*HOW TO COMPLETE THIS TASK*
In the data below, find the line containing "Image resolution: width=1188" and the line containing "Open the Leave feedback link", then reproduce them and every line between, exactly. Omit pictures.

*EXERCISE INPUT*
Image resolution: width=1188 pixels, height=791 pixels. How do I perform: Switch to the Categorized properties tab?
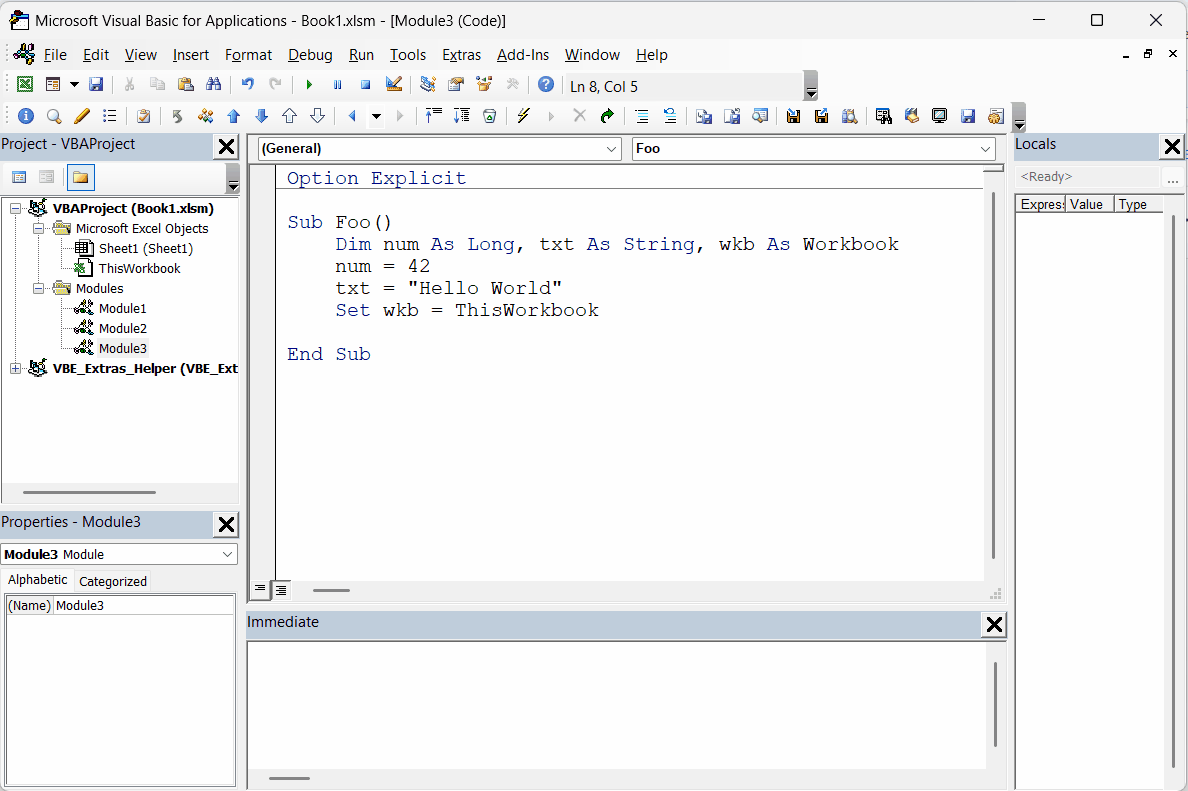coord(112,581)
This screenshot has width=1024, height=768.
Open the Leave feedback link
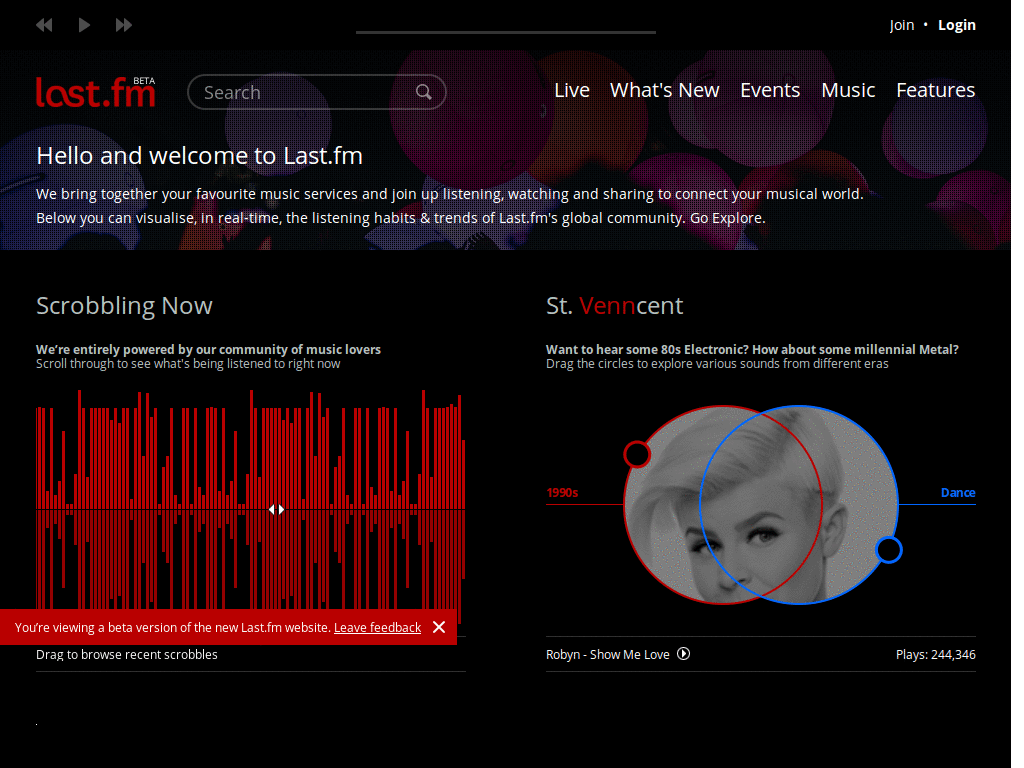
---
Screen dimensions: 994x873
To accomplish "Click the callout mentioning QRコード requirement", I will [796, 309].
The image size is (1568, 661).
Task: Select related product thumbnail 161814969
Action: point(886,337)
...
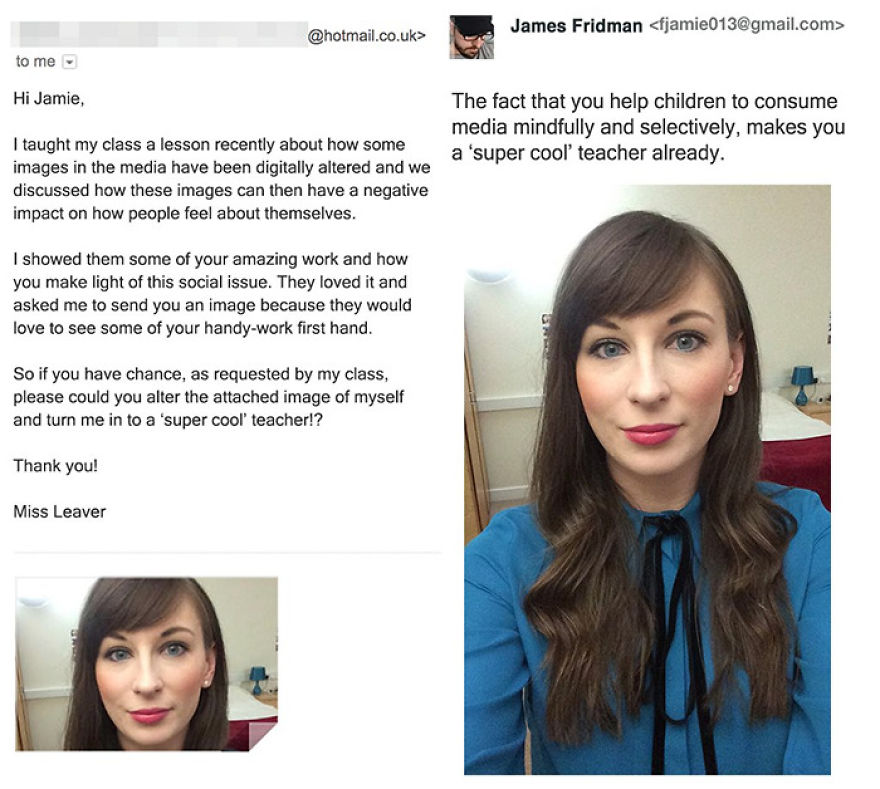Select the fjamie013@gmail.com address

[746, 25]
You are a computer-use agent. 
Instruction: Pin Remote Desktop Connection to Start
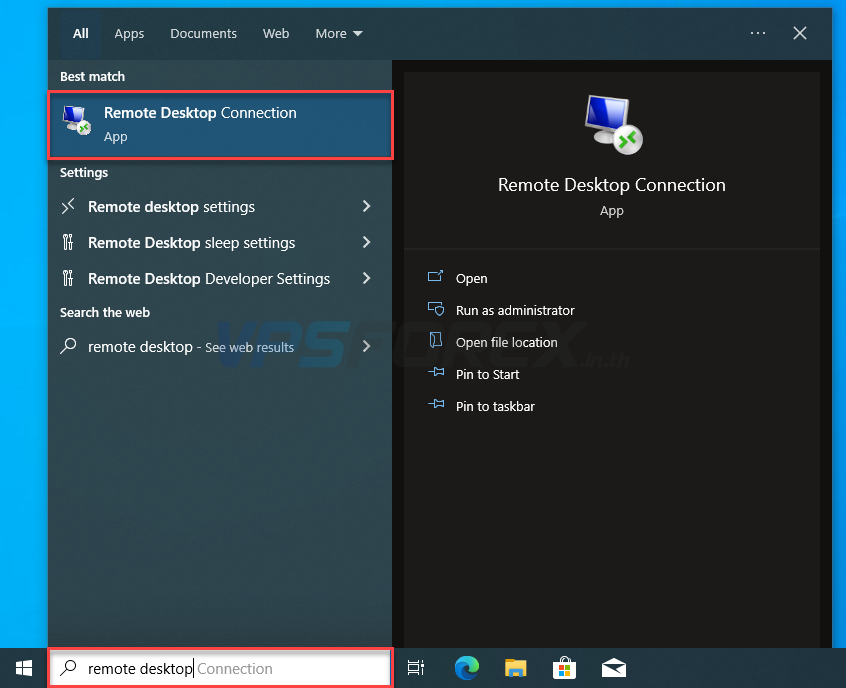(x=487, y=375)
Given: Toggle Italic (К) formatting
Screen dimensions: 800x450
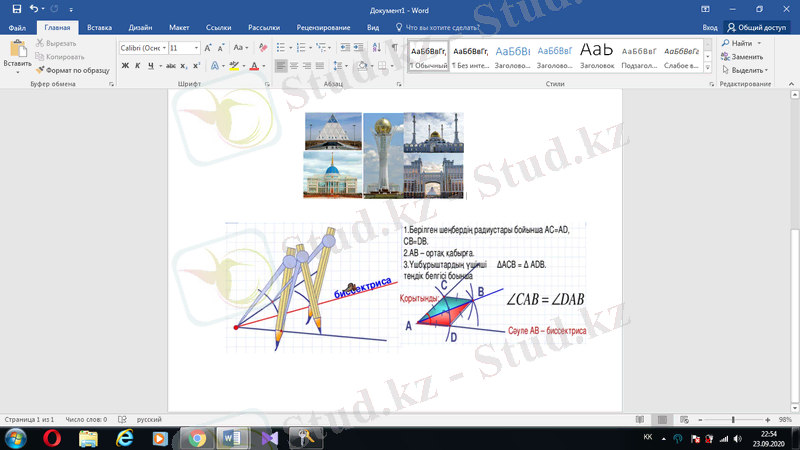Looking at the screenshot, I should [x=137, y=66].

*RESPONSE AREA*
Image resolution: width=1188 pixels, height=791 pixels. How do I perform: Switch to the Categorized properties tab?
coord(112,581)
This screenshot has width=1024, height=768.
Open the Leave feedback link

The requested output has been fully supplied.